Poor earnings growth for Bursa listed companies (6)

In my previous postings about this subject I used the FBMKLCI, the 30 heavyweights, based on market cap.

Another index is the MSCI Malaysia Index: "With 43 constituents, the index covers about 85% of the Malaysian equity universe.".

The EPS of this index is pretty similar to the numbers I gave for the FBMKLCI, with the exception that it peaked in 2012 instead of 2014:



One explanation could be that there were quite a few multi-billion RM rights issues in the last few years, which bolstered the profits for the companies (which I measured in the previous postings), but not necessarily on a per-share basis (as detailed in the above table).

Growth has been steady between say 2002 and 2012, about 10% yoy, but after that have clearly declined, with 2016 being most likely another poor year.
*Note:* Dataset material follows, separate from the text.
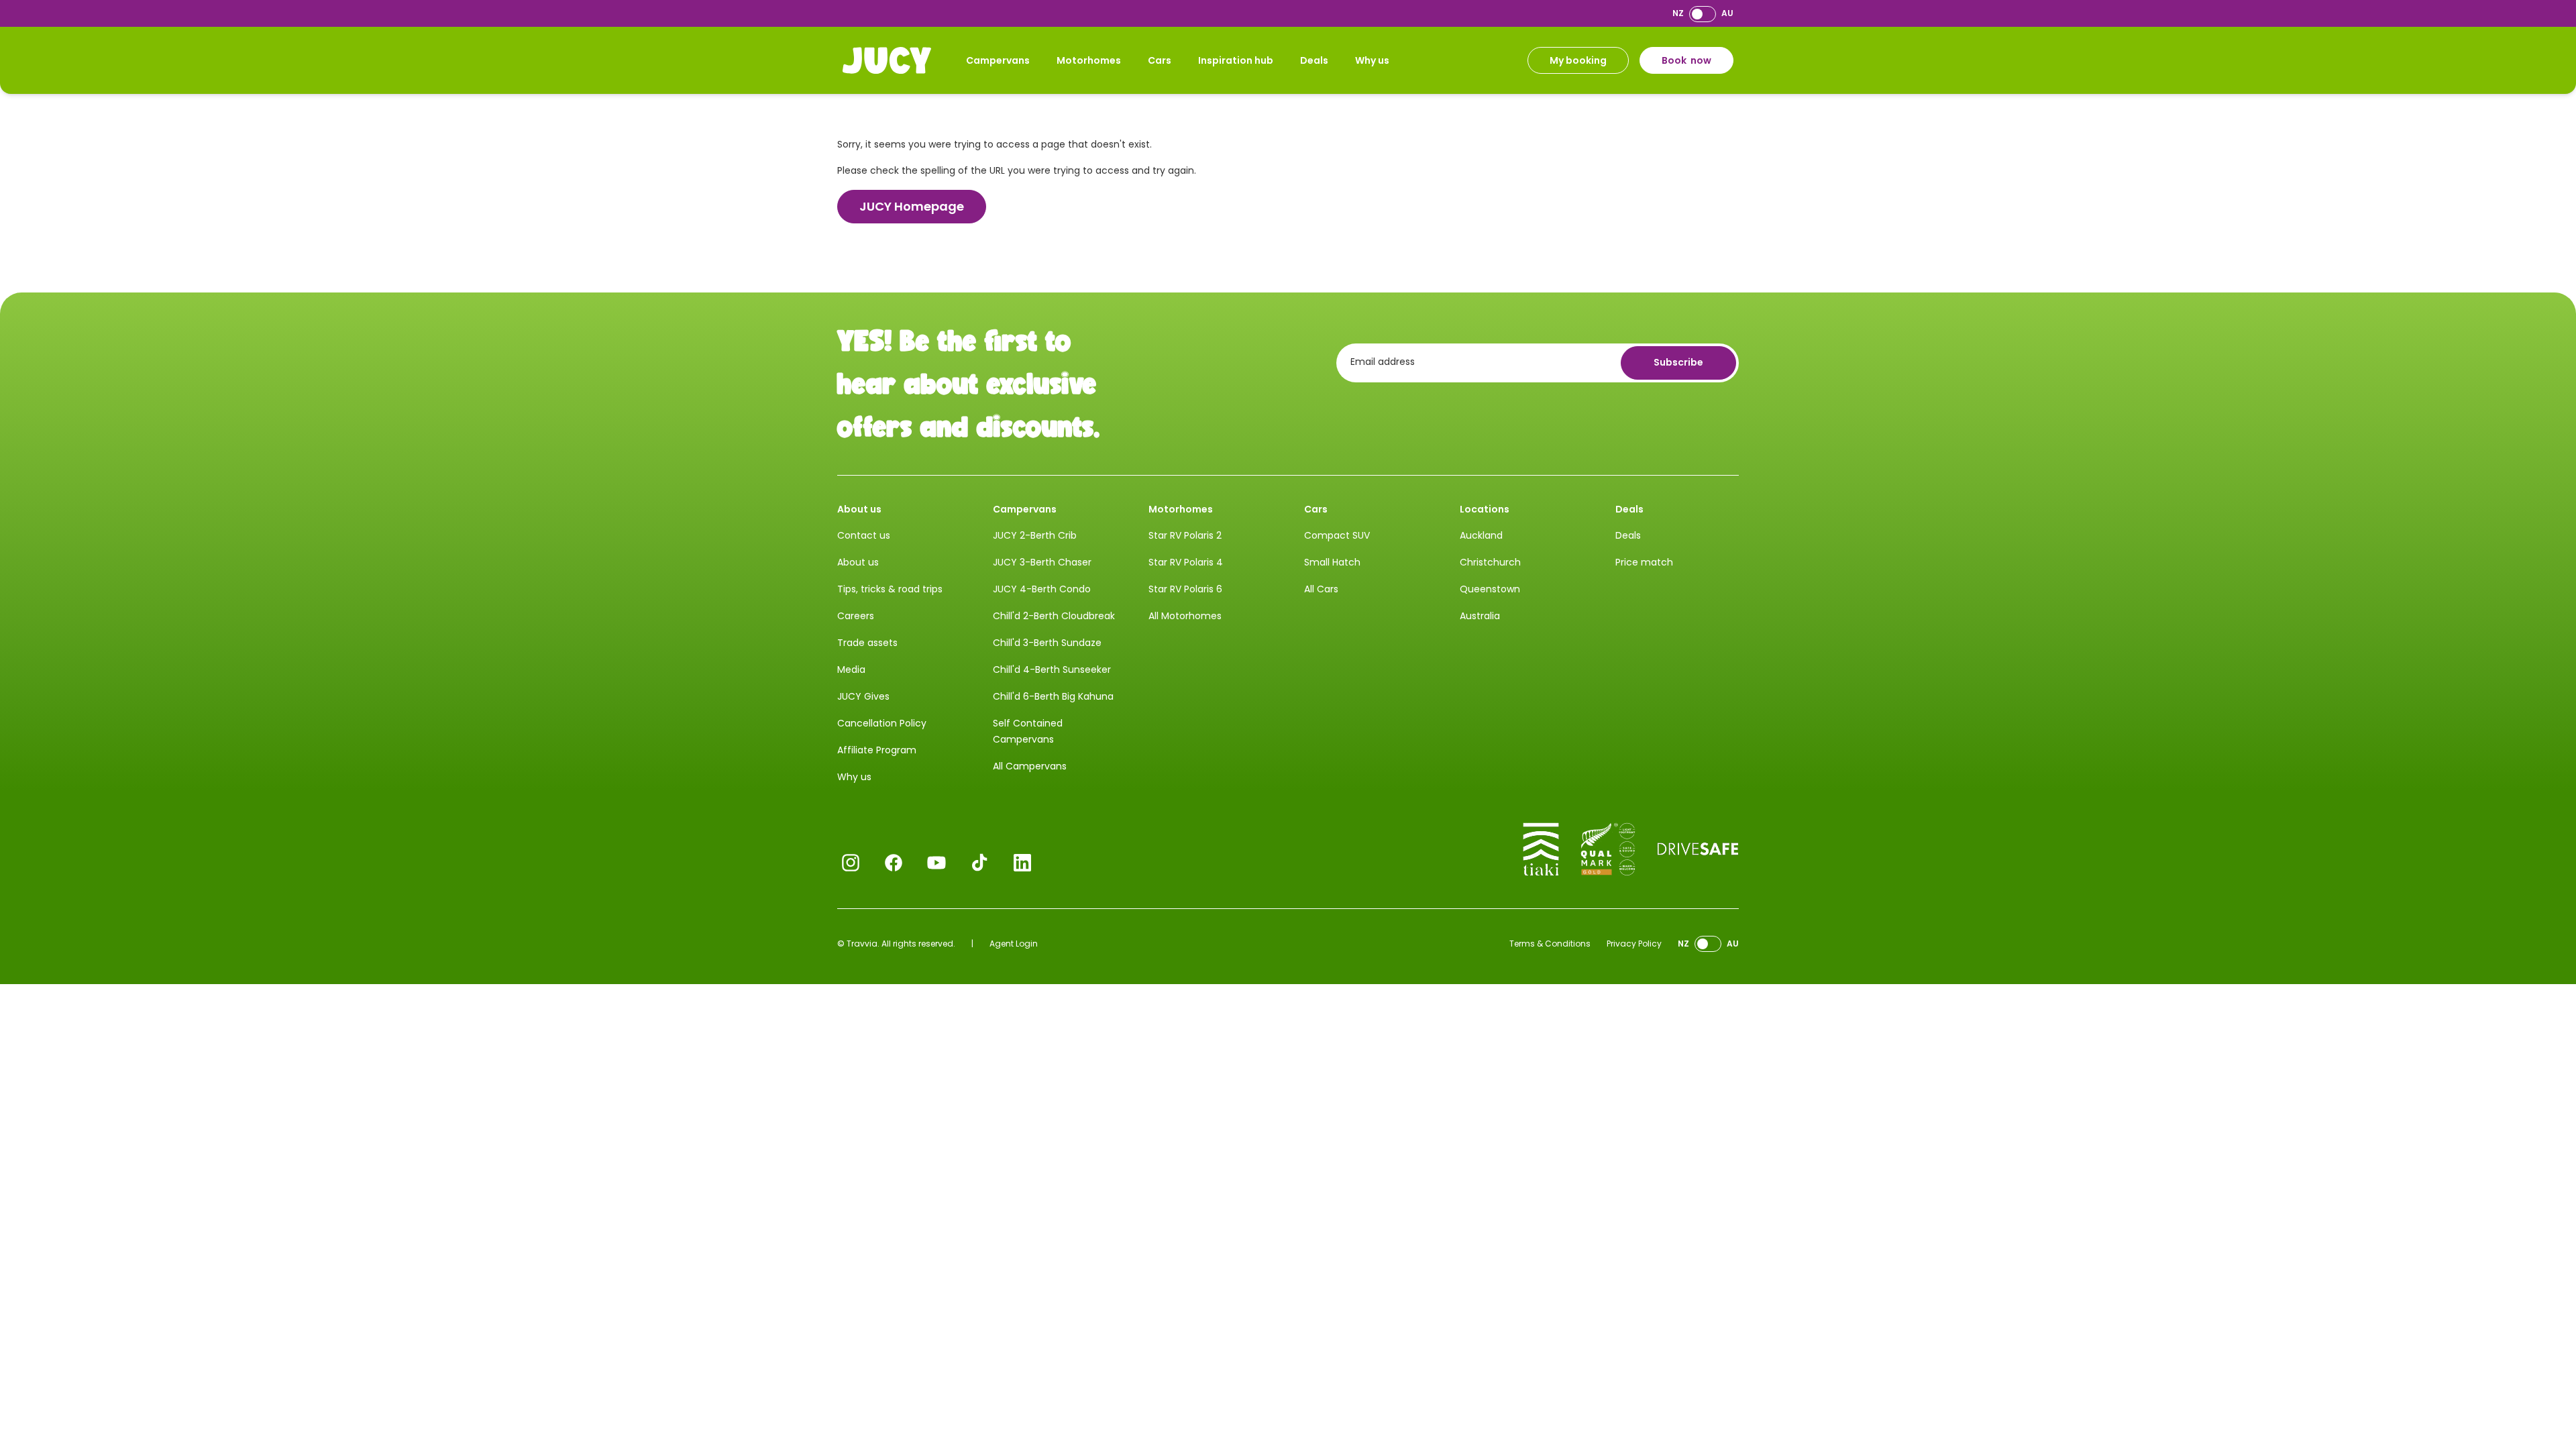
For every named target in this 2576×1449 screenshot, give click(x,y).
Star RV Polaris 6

The index has lagged the emerging markets index over the last 15 years:



However, that doesn't mean the Malaysian shares are much more cheaper than those of other emerging countries, in the contrary:




Both on a PE and a P/BV basis Malaysia is actually more expensive, only the dividend yield is somewhat higher.

As one keen observer (of emerging markets and Malaysia particularly) put it:


I think the key factor underpinning Malaysia's  higher valuation multiples is the 'support'  from government-linked investment companies (GLICs - EPF,  Khazanah,  KWAP etc) who  consistently purchase Malaysian equities, and notably support them during market sell-offs.

This support has historically made the Malaysian market less volatile/lower beta vs. regional markets in the past.


While M'sia's P/E may seem unjustifiably high  relative to EM, its economy (c. 4-5% GDP growth, current account surplus, benign inflation etc) isn't  in too bad shape relative to the much of the rest of  EM- especially China, South Africa, Turkey, Russia,  Brazil etc.

Also, corporate governance is probably above average for an EM  - and better than those markets mentioned above.


The cost of capital - driven by lower bond yields - is also lower than the average EM - c.  10% vs. mid-teens or higher for some EMs, which should translate into higher P/Es.


All  these  factors should translate into above-average valuations for the M'sian market relative to EM.

That being said, earnings growth amongst the larger caps has been disappointing over the past few years.